- Occupation(s): Catholic priest, Professor of Philosophy

= Juan Nepomucino Goetz =

Juan Nepomucino Goetz (Johannes Nepomuk Goetz) was an Austrian Catholic priest whose arrival in Cuba led to two extraordinary controversies.

When Toussaint-Louverture drove out the British, he rang the church bells and celebrated. However, in the following period, Goetz fled to Santiago de Cuba, where his knowledge of languages gave him a place as the 'foreigners' priest.

== Goetz in Havana ==
In Havana, choirmaster Lazo de la Vega was ailing and died. After his death, four men sought the post: 28-year-old first violinist José Francisco Rensoli, singer Luis Lazo, maestro Cayetano Solis and the Catalan Cayetano Pagueras, a religious composer and first contralto. The matter was to be decided by competitive examination. Pagueras regarded himself as a maestro in four arts: plainsong, organ playing, counterpoint and composition.

All were set for the examination when a letter, written on 29 July 1803, arrived at the cathedral. It was from Goetz, offering his service.

After looking, listening and questioning, he wrote a first report to the town council full of acute assessments of key members of the choir:

"Cayetano Pagueras: Second contralto, terrible voice, no expressiveness. Almost blind... A good composer, but he doesn't know how to sing his own works."
"Don Luis Lazo: Third contralto. Knows nothing of music, and never will. He entered the chapel fraudulently, and... is totally inept; superfluous."
"Don Juan Alcayado: Third tenor. Terrible voice. He hardly attends, and when he does, he speaks constantly, disturbing the others... A totally useless human being. The position of third tenor is hereby abolished for its superfluousness."

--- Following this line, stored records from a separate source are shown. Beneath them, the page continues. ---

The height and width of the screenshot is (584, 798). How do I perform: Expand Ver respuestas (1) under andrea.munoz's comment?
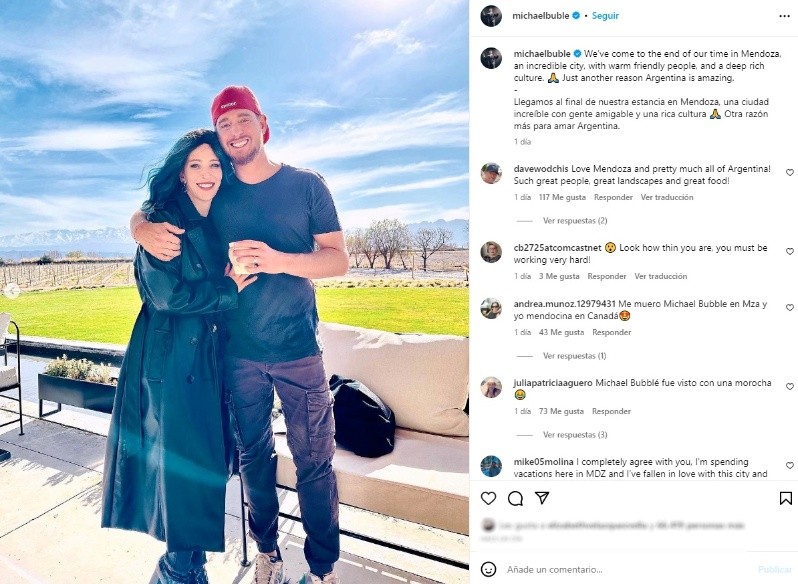pyautogui.click(x=574, y=356)
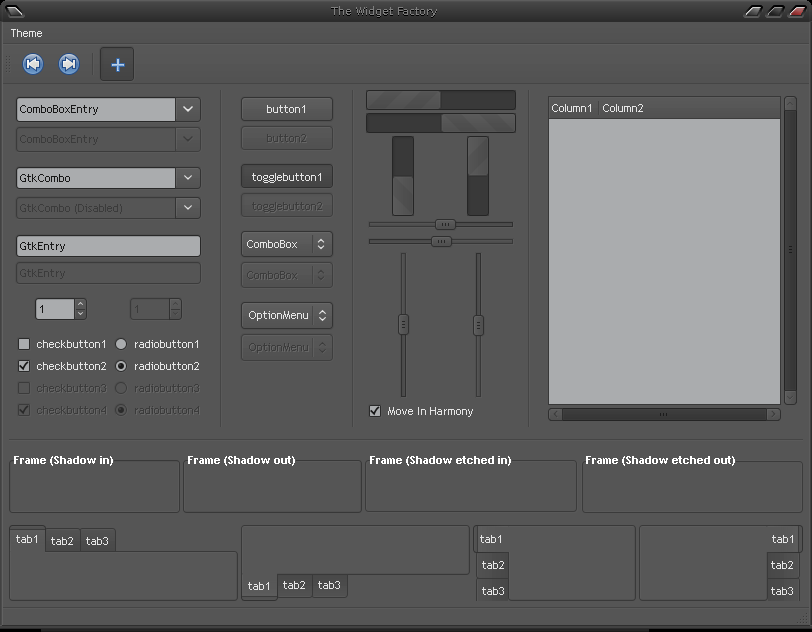The width and height of the screenshot is (812, 632).
Task: Click the next theme arrow icon
Action: coord(69,65)
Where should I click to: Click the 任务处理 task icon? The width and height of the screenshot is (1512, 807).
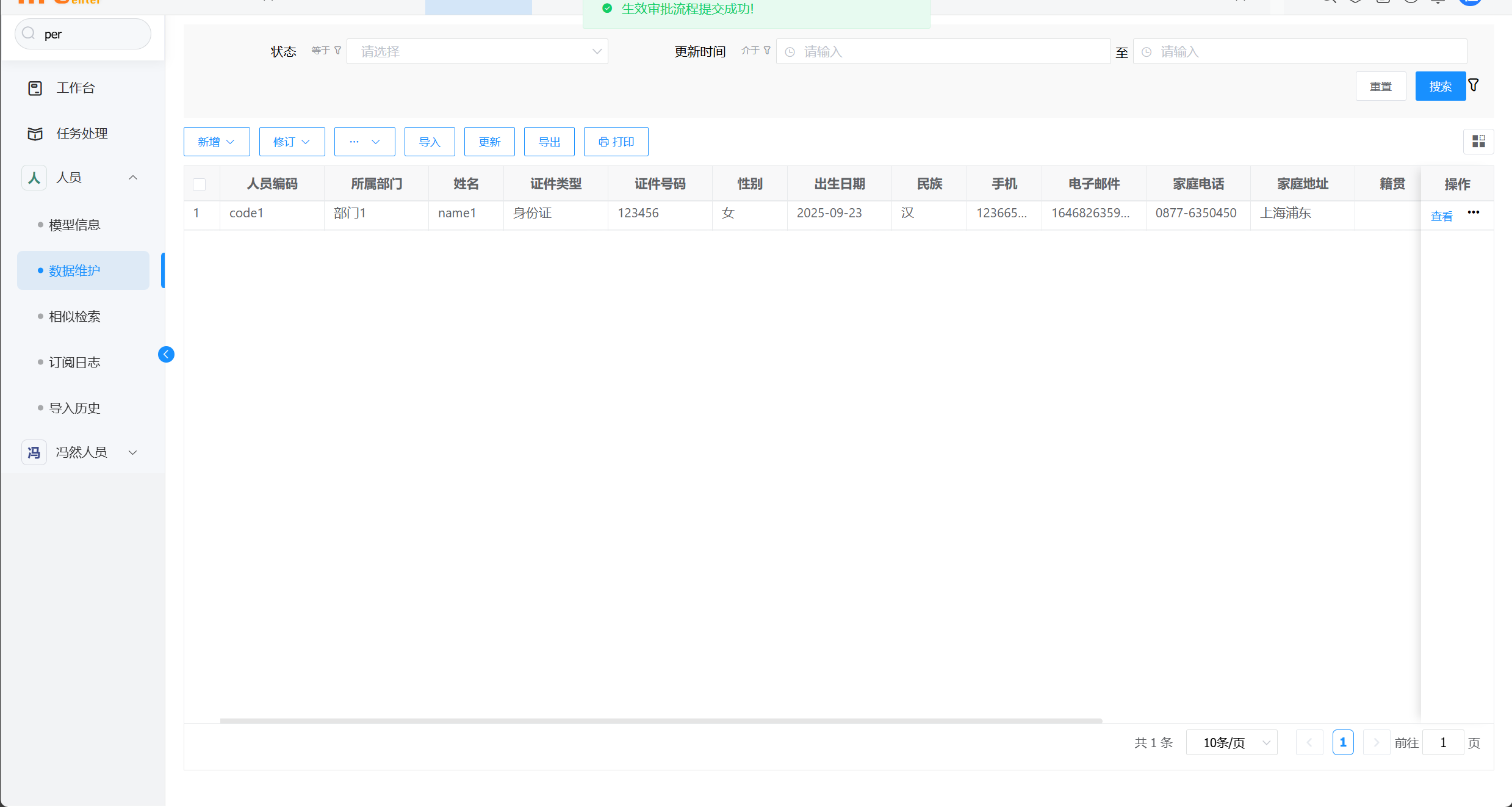point(35,134)
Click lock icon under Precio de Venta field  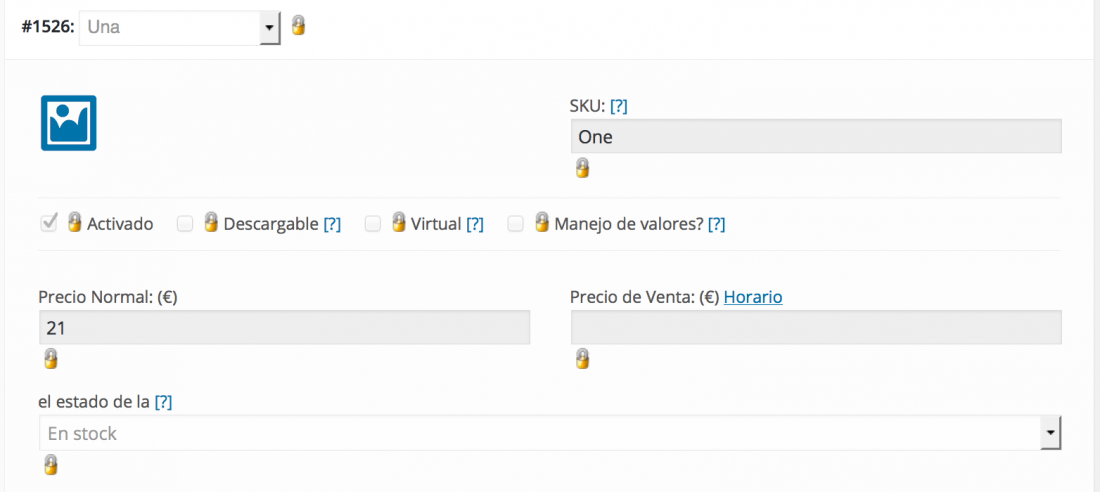point(582,359)
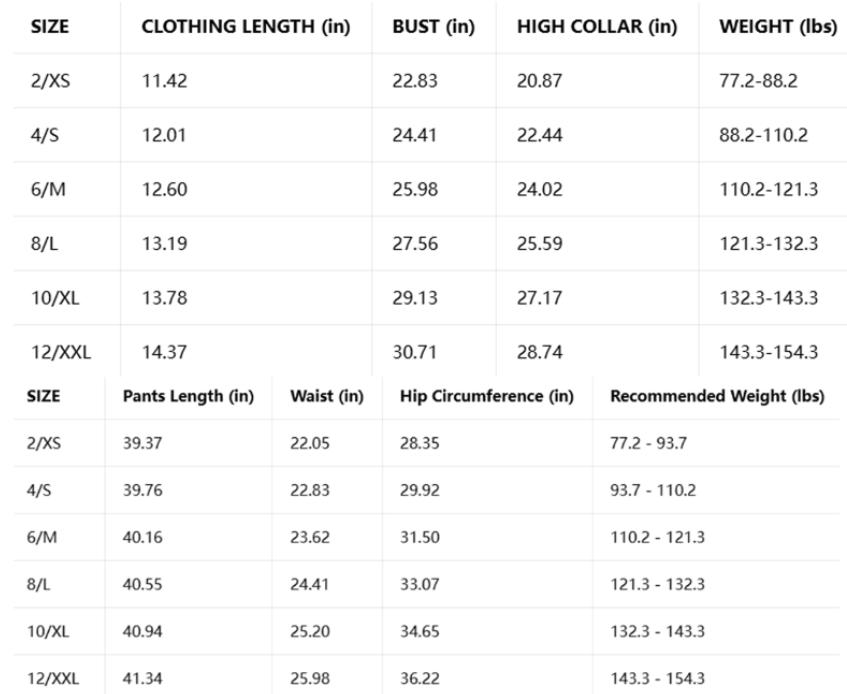The image size is (847, 694).
Task: Click the 23.62 waist value
Action: click(310, 537)
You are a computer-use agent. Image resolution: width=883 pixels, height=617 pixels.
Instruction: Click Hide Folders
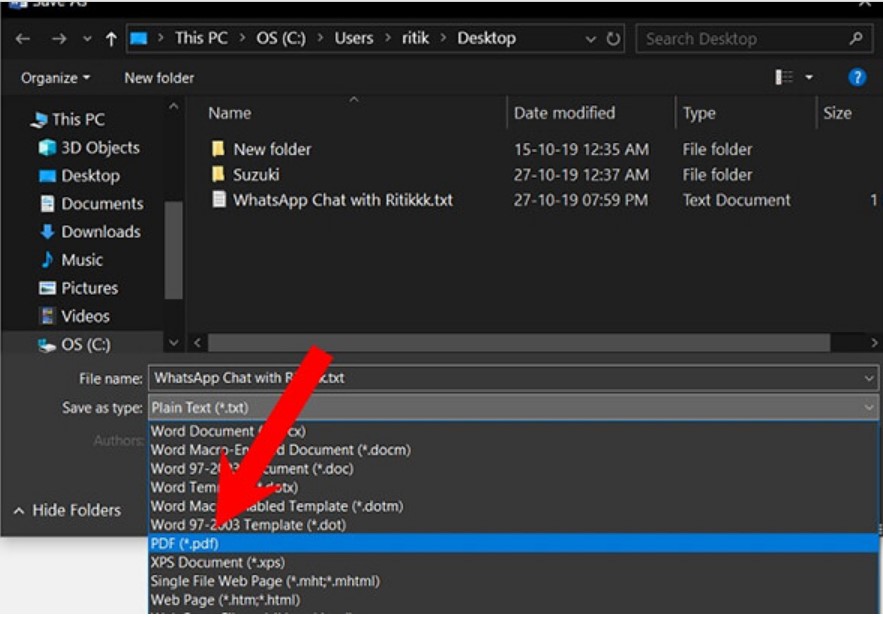[x=68, y=510]
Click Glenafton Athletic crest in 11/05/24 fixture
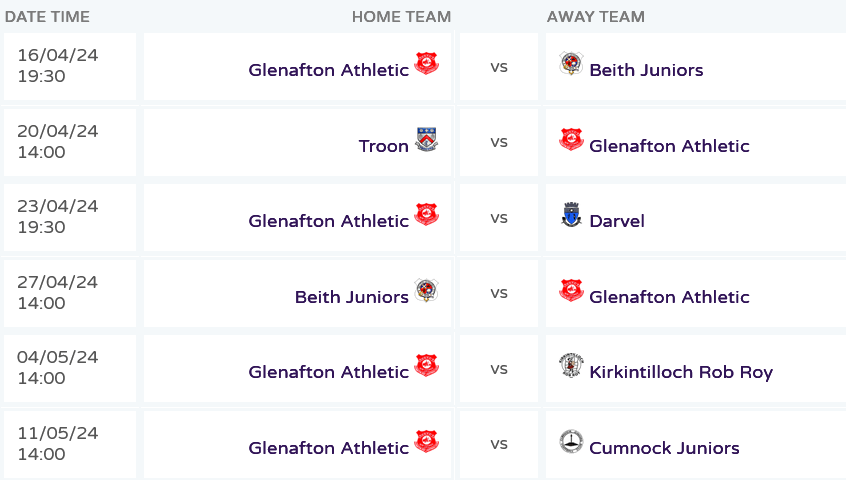Image resolution: width=846 pixels, height=480 pixels. [427, 442]
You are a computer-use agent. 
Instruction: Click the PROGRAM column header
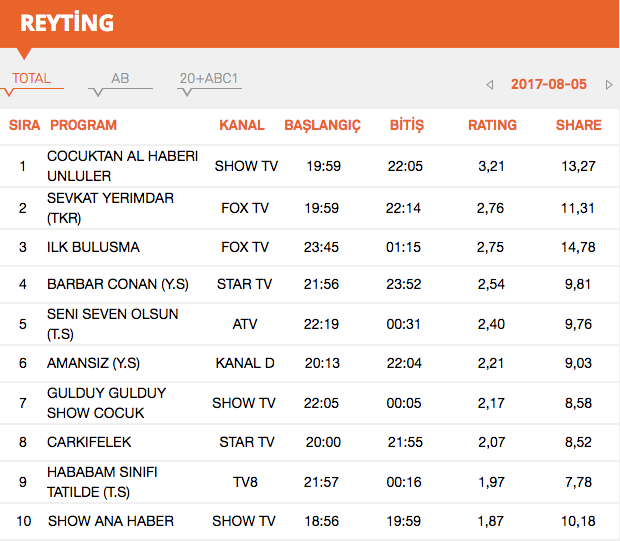pos(83,125)
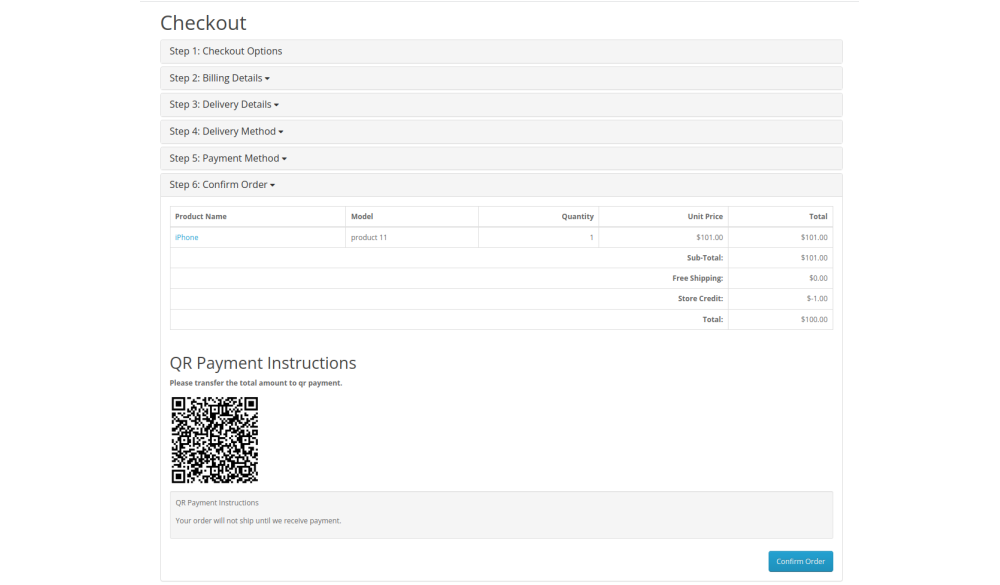Collapse Step 6: Confirm Order section
The image size is (1000, 585).
tap(222, 185)
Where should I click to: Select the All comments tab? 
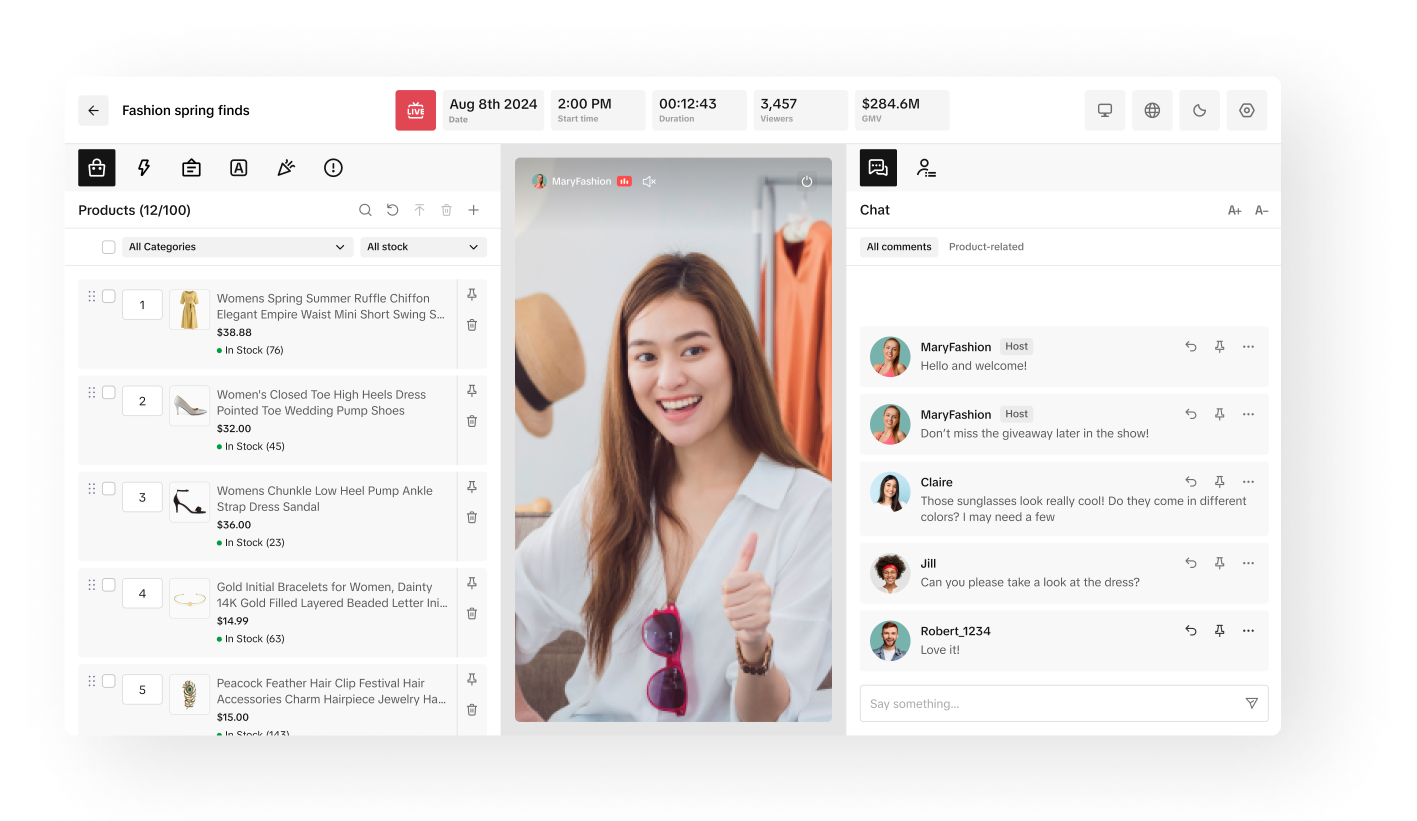tap(898, 247)
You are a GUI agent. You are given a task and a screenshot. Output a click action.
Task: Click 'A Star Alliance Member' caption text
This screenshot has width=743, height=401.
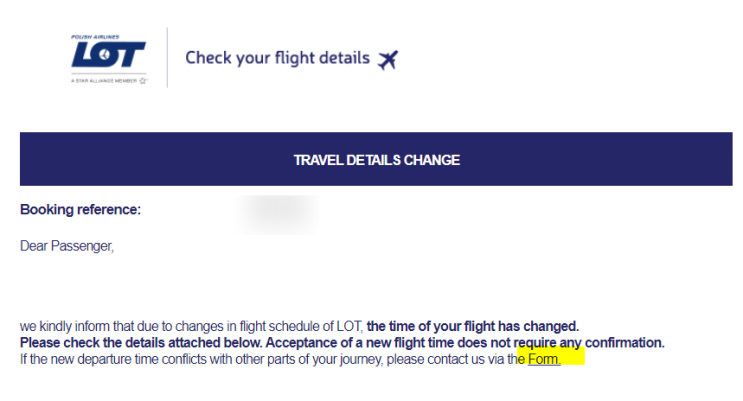104,81
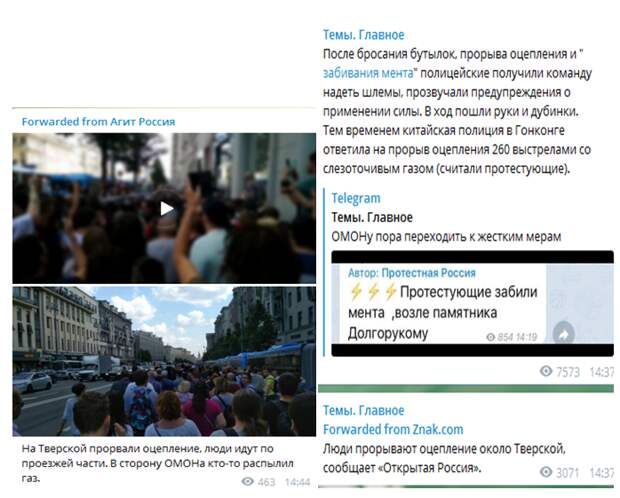Open the Tverskaya street crowd photo

[x=164, y=362]
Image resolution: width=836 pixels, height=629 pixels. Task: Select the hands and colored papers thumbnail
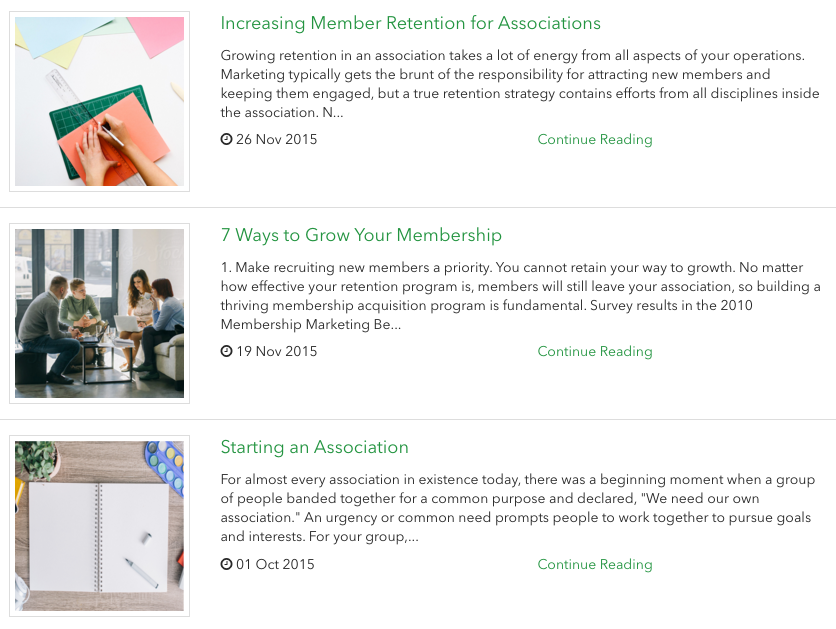[x=99, y=102]
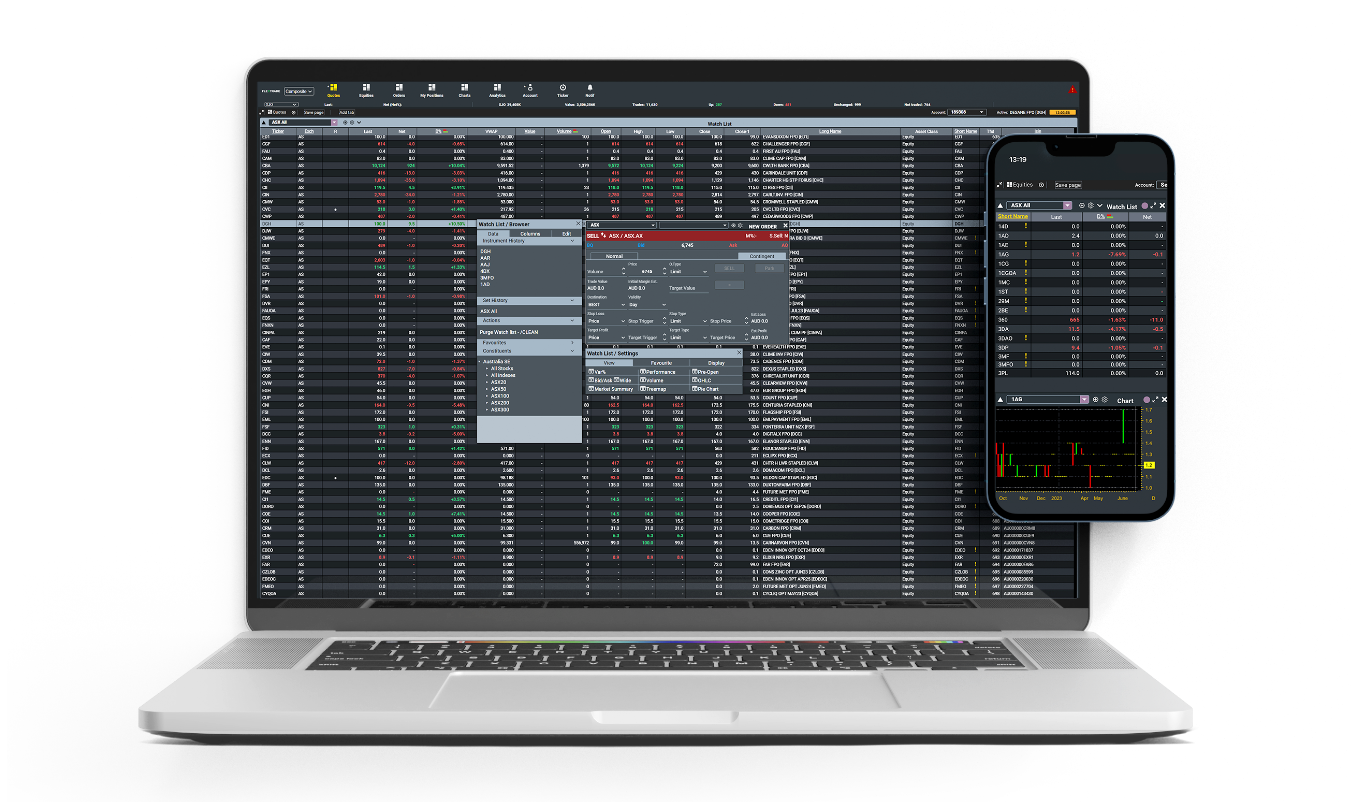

As a musician, he reduced the number of positions, moved young singers up in status and recommended that any reduced in rank should retake the exam, both theoretical and practical. Under his plan in 1806, the singers and musicians were: choirmaster, four sopranos, two contraltos, two tenors, a baritone; two clarinets, two bassoons, two horns, four violins, bass viol, and bass.